A 2011 U.S. Supreme Court ruling required California to resolve its overcrowded prison system. In response, Governor Jerry Brown (D) signed into law Assembly Bill 109, establishing a set of policies that are commonly referred to as Realignment. This legislation transferred responsibility for more than 60,000 low-risk inmates from the state to its 58 counties and required them to develop facilities, policies, and programs to serve this population. To help identify the most effective and cost-beneficial adult criminal justice programs, the Pew-MacArthur Results First Initiative partnered with California counties to implement the Results First approach at the local government level.

Background

Ventura County leaders have long championed the use of evidence to improve criminal justice outcomes through participation in national projects such as the Juvenile Detention Alternatives Initiative. To expand their efforts to identify effective programs for a growing offender population and coordinate services across the county, Ventura criminal justice leaders sought assistance from the Pew-MacArthur Results First Initiative. In November 2016, the county Board of Supervisors formally engaged with Results First to implement a standardized approach to evidence-based policymaking within the criminal justice system.

Implementation

Ventura County’s Results First efforts are endorsed by the county Community Corrections Partnership and led by the Probation Department and the chief probation officer. The deputy chief probation officer oversees the process and is responsible for the development of technical teams that include leaders and staff members from the Probation Department and the Superior Court.
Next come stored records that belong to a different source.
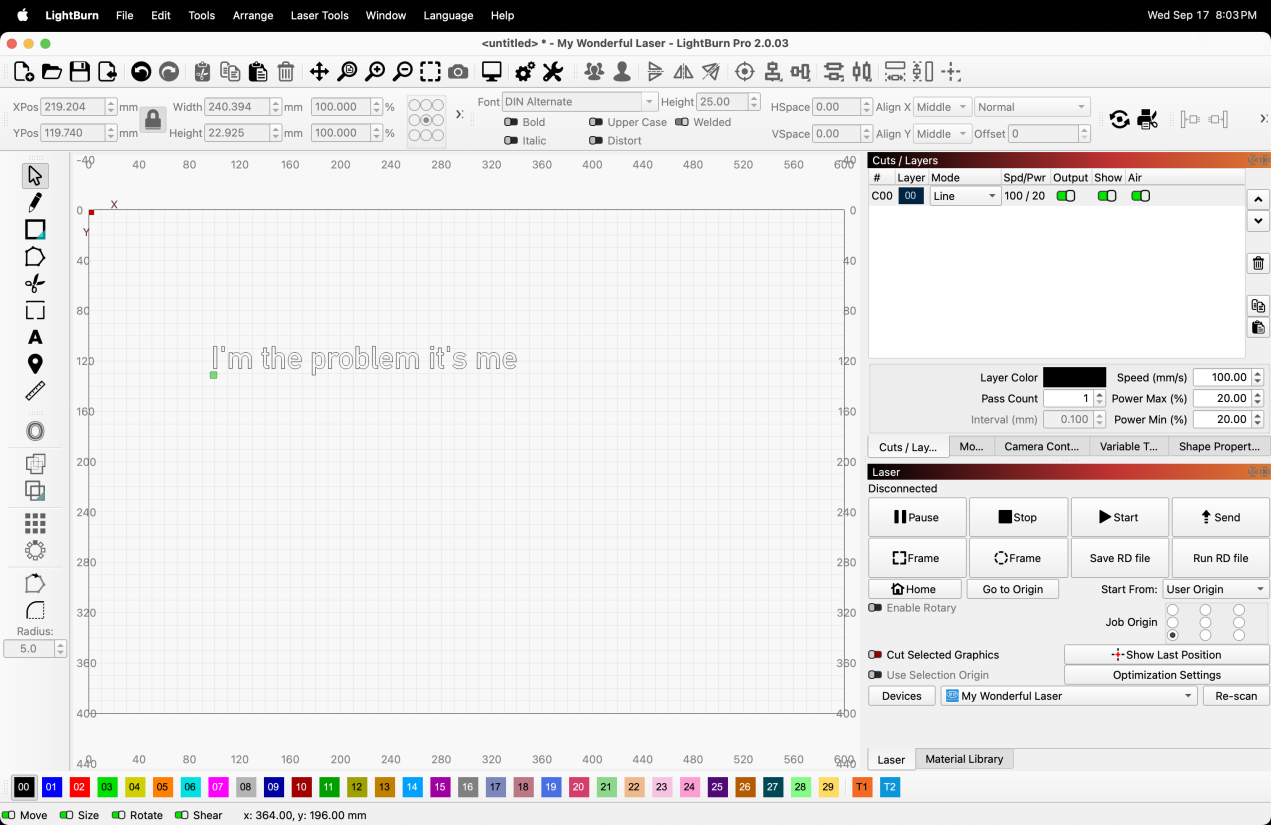The width and height of the screenshot is (1271, 825).
Task: Click the lock aspect ratio icon
Action: (x=153, y=120)
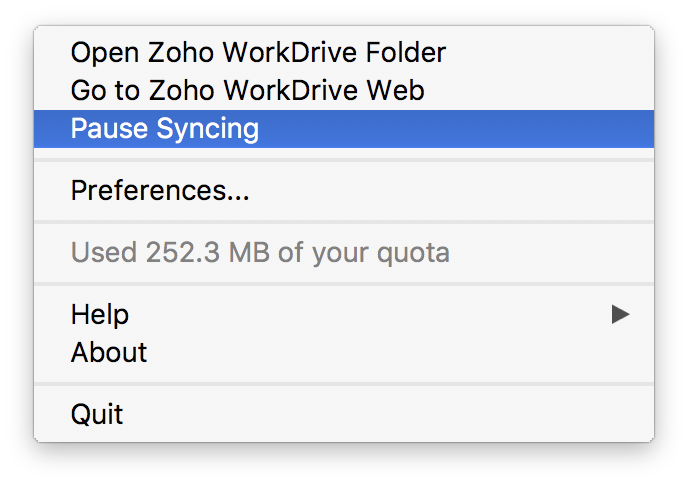Click the About menu entry
This screenshot has height=484, width=688.
109,352

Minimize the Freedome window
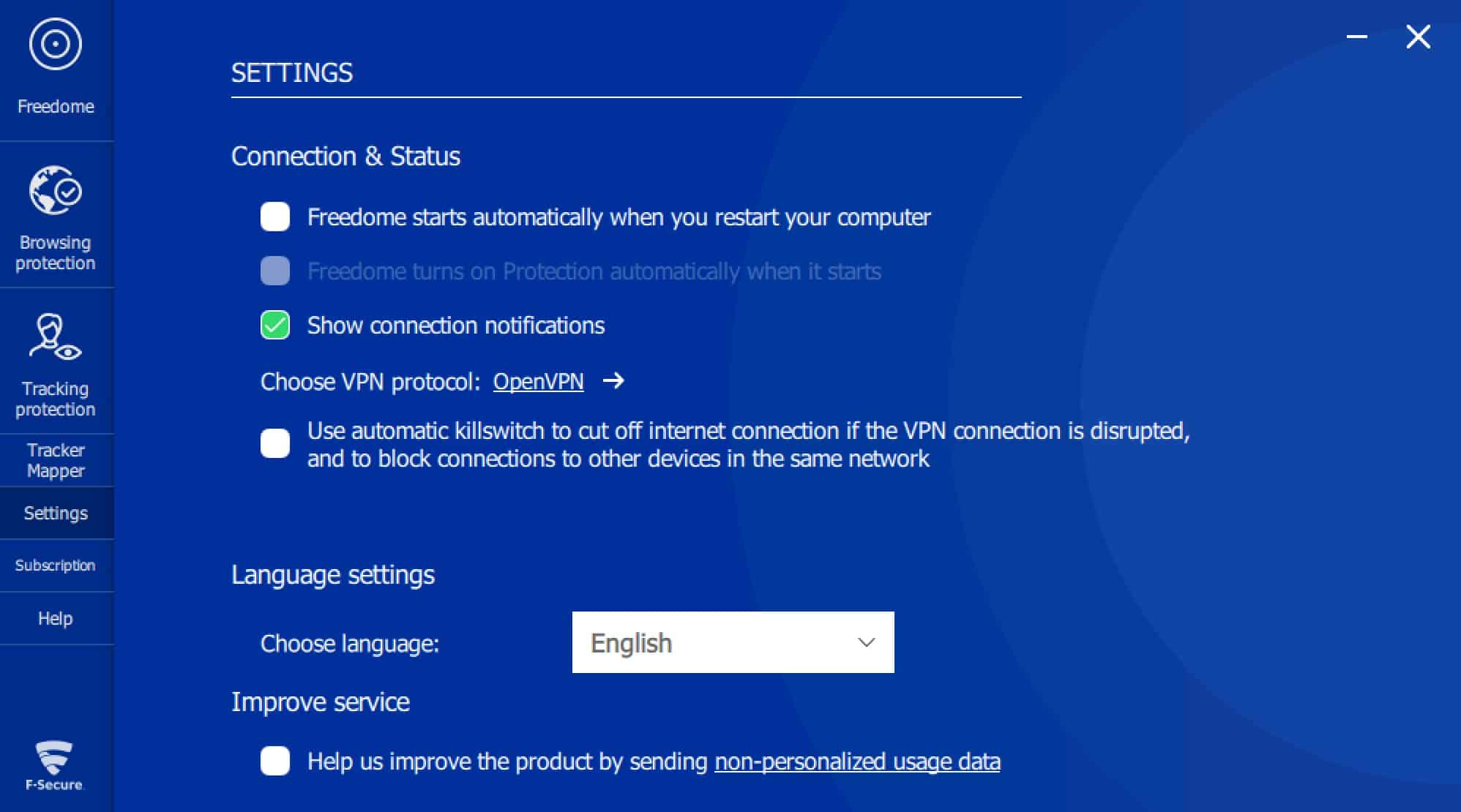pyautogui.click(x=1357, y=37)
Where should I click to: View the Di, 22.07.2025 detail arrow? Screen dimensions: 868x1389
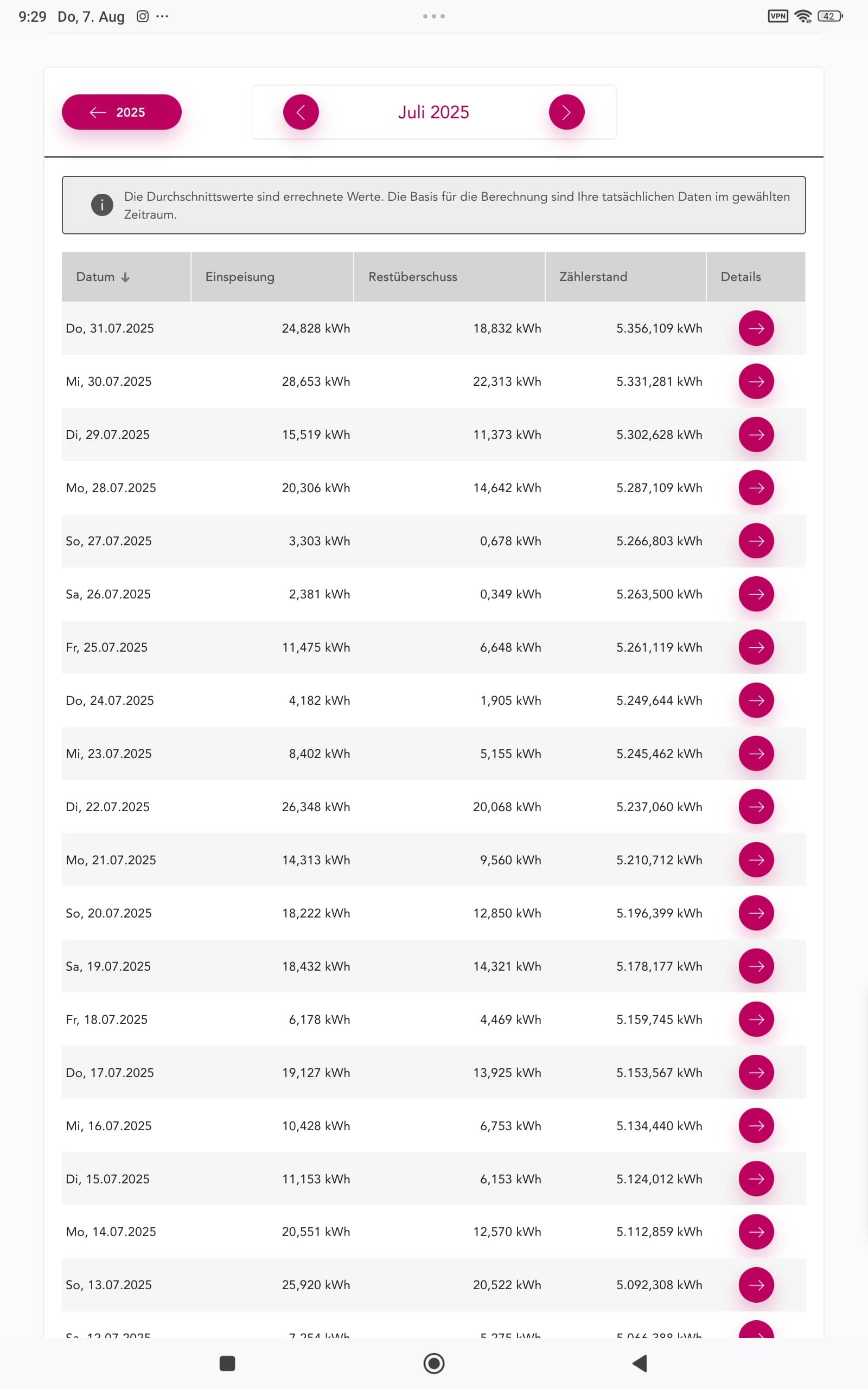click(756, 806)
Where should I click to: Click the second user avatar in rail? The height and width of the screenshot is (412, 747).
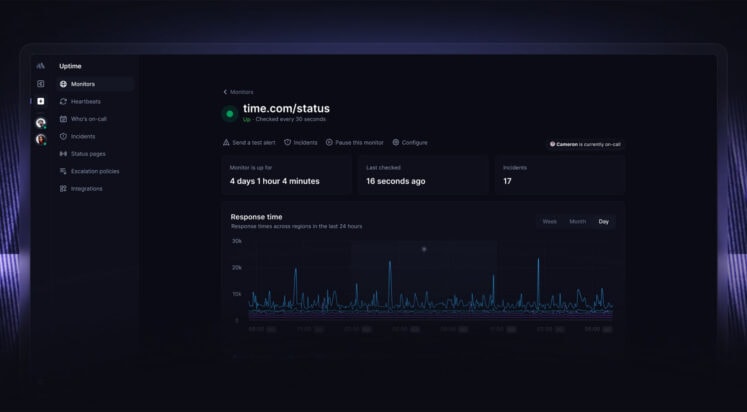(x=40, y=140)
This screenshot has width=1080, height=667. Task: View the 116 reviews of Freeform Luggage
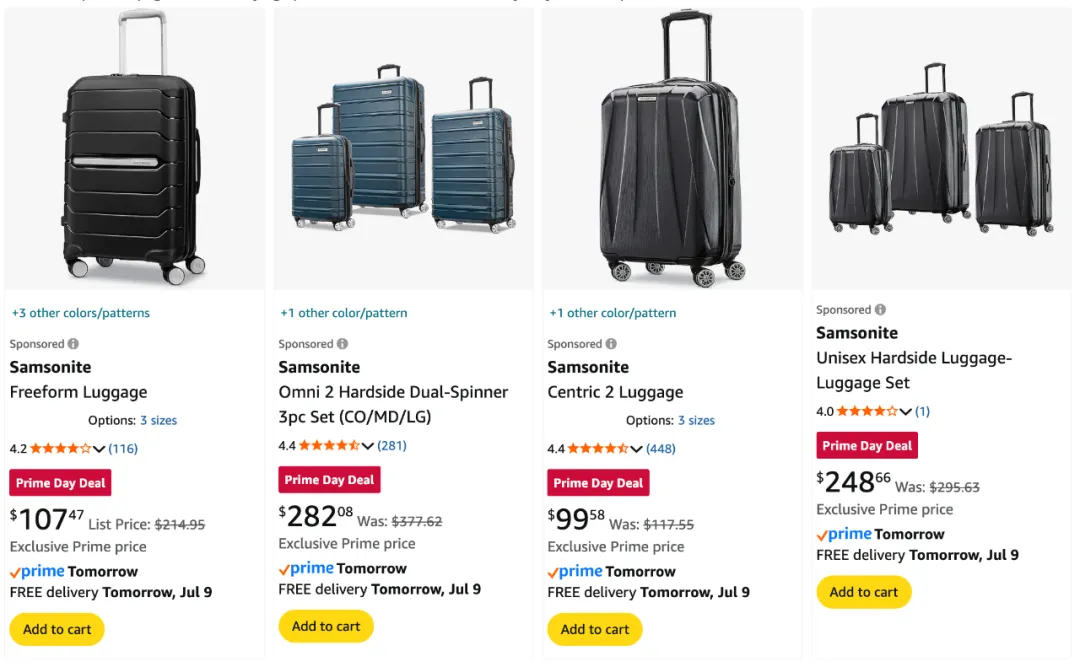[123, 449]

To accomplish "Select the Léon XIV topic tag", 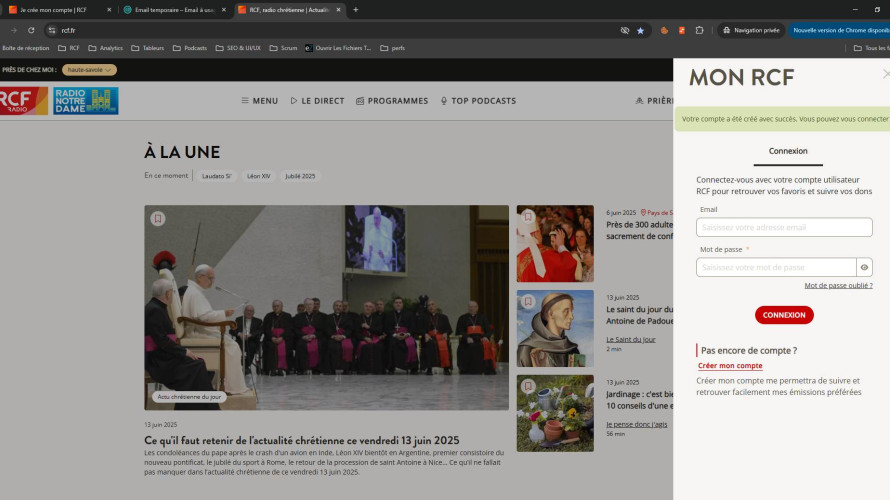I will click(x=258, y=176).
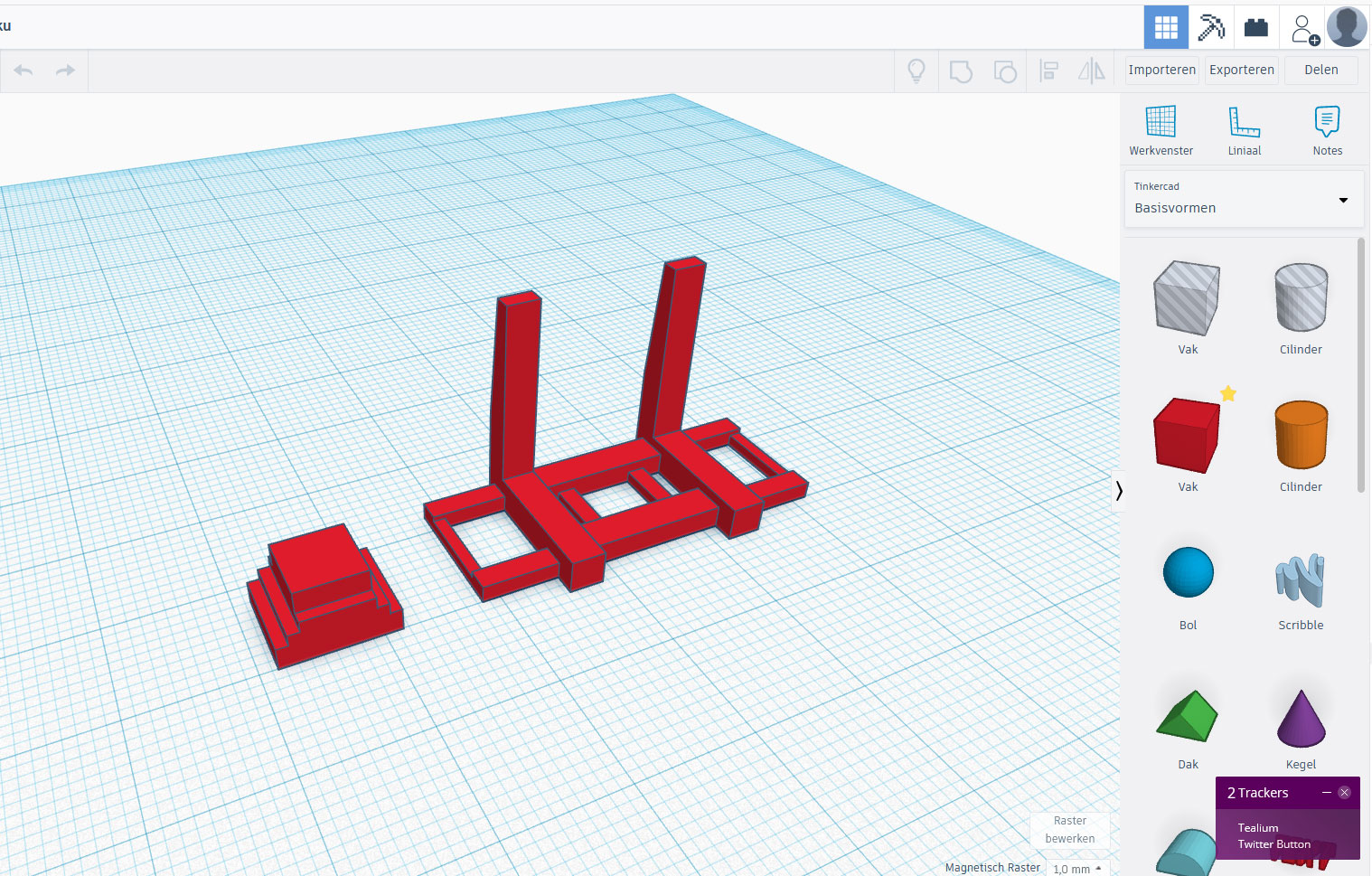Collapse the shapes panel chevron

tap(1119, 490)
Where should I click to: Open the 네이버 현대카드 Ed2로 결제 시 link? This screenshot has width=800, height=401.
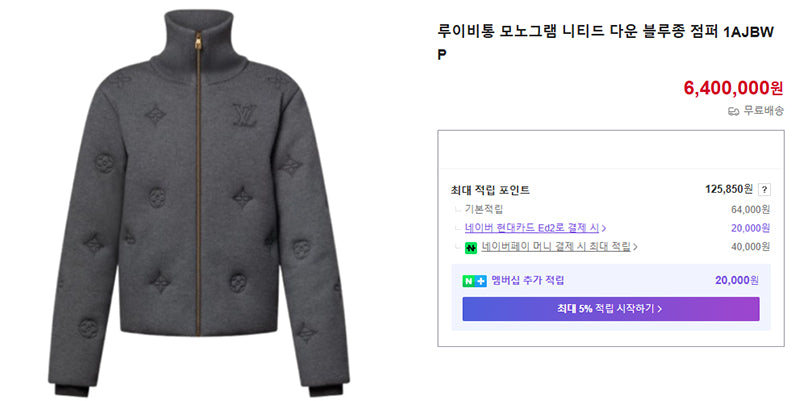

The offices of the public defender, district attorney, and sheriff as well as area police departments are also active participants on the technical teams.

Next steps

Ventura County staff members have begun building the program inventory and customizing the cost-benefit analysis model and expect to complete these technical efforts in 2017. County policymakers plan to use the Results First approach to expand the use of evidence-based practices to better serve probation clients in order to reduce recidivism rates and achieve better outcomes from their program investments.